**Exercise:** Every entry must be copied word for word.

--

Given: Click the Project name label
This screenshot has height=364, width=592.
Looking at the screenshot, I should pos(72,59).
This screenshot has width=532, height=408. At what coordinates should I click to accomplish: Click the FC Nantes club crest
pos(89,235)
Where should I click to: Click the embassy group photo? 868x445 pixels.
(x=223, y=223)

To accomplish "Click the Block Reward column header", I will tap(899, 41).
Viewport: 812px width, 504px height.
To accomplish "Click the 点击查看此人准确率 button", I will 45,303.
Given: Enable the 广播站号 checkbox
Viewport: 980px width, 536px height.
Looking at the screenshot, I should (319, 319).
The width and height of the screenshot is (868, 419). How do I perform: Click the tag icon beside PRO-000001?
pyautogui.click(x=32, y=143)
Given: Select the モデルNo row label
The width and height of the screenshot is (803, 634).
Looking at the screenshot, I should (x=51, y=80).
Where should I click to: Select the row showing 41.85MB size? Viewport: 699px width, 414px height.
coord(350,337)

--

**Answer space:**
Given: Click the Project name label
This screenshot has height=364, width=592.
Looking at the screenshot, I should pos(72,59).
This screenshot has width=532, height=408. At what coordinates should I click to accomplish: Click the FC Nantes club crest
pos(89,235)
Where should I click to: Click the embassy group photo? 868x445 pixels.
(x=223, y=223)

To accomplish "Click the Block Reward column header", I will tap(899, 41).
Viewport: 812px width, 504px height.
To accomplish "Click the 点击查看此人准确率 button", I will 45,303.
Given: Enable the 广播站号 checkbox
Viewport: 980px width, 536px height.
Looking at the screenshot, I should (319, 319).
The width and height of the screenshot is (868, 419). How do I perform: Click the tag icon beside PRO-000001?
pyautogui.click(x=32, y=143)
Given: Select the モデルNo row label
The width and height of the screenshot is (803, 634).
Looking at the screenshot, I should (x=51, y=80).
Where should I click to: Select the row showing 41.85MB size? Viewport: 699px width, 414px height.
coord(350,337)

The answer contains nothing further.